▸ **Problem**:
Give back the full data character for character.

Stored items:

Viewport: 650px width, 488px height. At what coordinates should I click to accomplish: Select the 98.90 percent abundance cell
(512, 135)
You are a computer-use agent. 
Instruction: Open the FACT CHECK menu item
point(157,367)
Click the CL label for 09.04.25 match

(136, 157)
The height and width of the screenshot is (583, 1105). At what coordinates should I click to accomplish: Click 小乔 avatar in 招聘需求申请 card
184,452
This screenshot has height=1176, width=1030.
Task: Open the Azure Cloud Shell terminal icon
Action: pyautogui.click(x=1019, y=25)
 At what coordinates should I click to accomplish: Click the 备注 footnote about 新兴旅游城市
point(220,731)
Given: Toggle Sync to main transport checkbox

▸ **Answer to this problem**:
Viewport: 650px width, 488px height. At what coordinates should I click to accomplish: Select the 98.90 percent abundance cell
(512, 135)
You are a computer-use agent. 
Instruction: Open the FACT CHECK menu item
point(157,367)
Click the CL label for 09.04.25 match

(136, 157)
The height and width of the screenshot is (583, 1105). At what coordinates should I click to accomplish: Click 小乔 avatar in 招聘需求申请 card
184,452
This screenshot has height=1176, width=1030.
Task: Open the Azure Cloud Shell terminal icon
Action: pyautogui.click(x=1019, y=25)
 At what coordinates should I click to accomplish: Click the 备注 footnote about 新兴旅游城市
point(220,731)
Given: Toggle Sync to main transport checkbox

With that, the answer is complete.